This project focuses on applying classical NLP and Machine Learning models for emotion analysis on twitter data, specifically, Predicting Depression from Twitter Tweets. The project was done in several steps as follows:
-
Exploration
- In this part I have focused on conducting initial analysis of the data using visualization and descriptive statistics.
- Visualizations including wordcloud were used to better understand the most frequent words.
- The target variable was encoded, preparing it for further steps.
-
Text Preprocessing and Vectorization
- After exploration, text preprocessing was conducted to refine the text and prepare it for vectorization.
- Unnecessary stopwords, characters, punctautions and unneeded spaces were removed from the data since they do not add any semantic meaning to our text.
- Post text preprocessing steps, the text was converted to vectors to prepare it for model fitting.
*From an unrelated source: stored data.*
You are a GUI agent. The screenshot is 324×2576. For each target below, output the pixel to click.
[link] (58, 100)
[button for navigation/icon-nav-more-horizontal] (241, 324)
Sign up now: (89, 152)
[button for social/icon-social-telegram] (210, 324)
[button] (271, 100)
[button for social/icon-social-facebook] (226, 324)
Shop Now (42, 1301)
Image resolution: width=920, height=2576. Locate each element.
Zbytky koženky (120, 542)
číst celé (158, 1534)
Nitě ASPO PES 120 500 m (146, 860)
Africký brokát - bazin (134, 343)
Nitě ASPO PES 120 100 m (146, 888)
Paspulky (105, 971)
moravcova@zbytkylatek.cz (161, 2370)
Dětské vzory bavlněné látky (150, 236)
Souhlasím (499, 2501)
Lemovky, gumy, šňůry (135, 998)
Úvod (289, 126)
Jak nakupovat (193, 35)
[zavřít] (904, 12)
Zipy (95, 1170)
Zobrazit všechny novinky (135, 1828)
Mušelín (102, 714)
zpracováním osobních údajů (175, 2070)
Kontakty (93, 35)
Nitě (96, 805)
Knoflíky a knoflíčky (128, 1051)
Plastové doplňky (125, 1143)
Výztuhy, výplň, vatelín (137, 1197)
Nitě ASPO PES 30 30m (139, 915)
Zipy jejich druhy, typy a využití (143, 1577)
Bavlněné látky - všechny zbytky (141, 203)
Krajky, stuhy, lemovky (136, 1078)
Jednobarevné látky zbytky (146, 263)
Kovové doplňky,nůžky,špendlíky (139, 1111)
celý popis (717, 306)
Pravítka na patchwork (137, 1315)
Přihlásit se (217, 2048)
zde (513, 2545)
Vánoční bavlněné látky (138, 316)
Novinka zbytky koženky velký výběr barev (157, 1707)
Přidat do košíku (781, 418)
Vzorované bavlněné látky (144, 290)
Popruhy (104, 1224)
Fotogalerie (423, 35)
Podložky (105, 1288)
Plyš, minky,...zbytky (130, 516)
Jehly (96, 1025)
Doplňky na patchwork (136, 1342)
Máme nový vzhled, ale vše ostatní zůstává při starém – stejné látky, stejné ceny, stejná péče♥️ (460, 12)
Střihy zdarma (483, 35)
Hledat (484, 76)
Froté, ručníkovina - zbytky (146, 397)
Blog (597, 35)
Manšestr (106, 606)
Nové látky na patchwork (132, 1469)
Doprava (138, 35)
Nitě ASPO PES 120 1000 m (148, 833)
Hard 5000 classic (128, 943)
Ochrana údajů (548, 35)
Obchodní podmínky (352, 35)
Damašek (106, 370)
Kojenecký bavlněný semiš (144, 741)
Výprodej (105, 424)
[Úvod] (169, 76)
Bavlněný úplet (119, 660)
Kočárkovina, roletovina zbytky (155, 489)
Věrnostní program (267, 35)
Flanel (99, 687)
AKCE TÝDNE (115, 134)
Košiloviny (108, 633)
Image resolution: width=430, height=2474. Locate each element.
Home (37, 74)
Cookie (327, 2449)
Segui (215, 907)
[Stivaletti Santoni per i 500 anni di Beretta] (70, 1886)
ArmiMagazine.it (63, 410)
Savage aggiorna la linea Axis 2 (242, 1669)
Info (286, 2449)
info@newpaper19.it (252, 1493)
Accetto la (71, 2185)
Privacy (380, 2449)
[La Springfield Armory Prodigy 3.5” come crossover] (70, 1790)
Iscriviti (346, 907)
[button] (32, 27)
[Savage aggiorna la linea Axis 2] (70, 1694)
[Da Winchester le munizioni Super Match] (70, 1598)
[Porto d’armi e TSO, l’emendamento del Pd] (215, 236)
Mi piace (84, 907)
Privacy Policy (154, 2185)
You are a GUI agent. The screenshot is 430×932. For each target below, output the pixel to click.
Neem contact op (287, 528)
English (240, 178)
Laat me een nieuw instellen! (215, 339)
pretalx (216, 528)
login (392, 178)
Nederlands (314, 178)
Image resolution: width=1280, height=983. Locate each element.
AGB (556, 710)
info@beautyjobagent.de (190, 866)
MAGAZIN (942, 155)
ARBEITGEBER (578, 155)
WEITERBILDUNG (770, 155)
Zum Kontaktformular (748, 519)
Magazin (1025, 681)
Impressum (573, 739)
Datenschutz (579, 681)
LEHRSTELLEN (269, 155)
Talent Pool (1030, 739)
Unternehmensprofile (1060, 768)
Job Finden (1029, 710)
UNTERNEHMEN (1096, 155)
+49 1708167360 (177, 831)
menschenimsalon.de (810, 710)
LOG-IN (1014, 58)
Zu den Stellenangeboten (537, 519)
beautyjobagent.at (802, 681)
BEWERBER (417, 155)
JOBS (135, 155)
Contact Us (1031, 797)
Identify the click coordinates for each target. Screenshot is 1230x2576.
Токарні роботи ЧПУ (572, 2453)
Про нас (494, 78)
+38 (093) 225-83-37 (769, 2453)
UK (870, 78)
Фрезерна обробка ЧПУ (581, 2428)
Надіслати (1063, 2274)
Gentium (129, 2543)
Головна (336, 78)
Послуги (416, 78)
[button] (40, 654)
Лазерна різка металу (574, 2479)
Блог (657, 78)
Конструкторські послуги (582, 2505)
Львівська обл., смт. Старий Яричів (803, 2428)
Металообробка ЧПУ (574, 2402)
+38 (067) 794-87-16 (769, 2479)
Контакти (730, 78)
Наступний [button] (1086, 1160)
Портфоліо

- For vectorisation, I decided to use a classical vectorization algorithm, TF-IDF, instead of using anything more complex, since the dataset required use of simpler models, and complex models were overfitting the data.
-
Model Fitting and Evaluations:
- After text vectorization, I fit 3 different statistical models to predict depression from tweets, specifically - Decision Trees, Logisitic Regression and Random Forests.
- Complex models were found to overfit the data and the classical models achieved an accuracy of 98%.
- Accuracy score, f1 score and recall were among the metrics used to evaluate the models.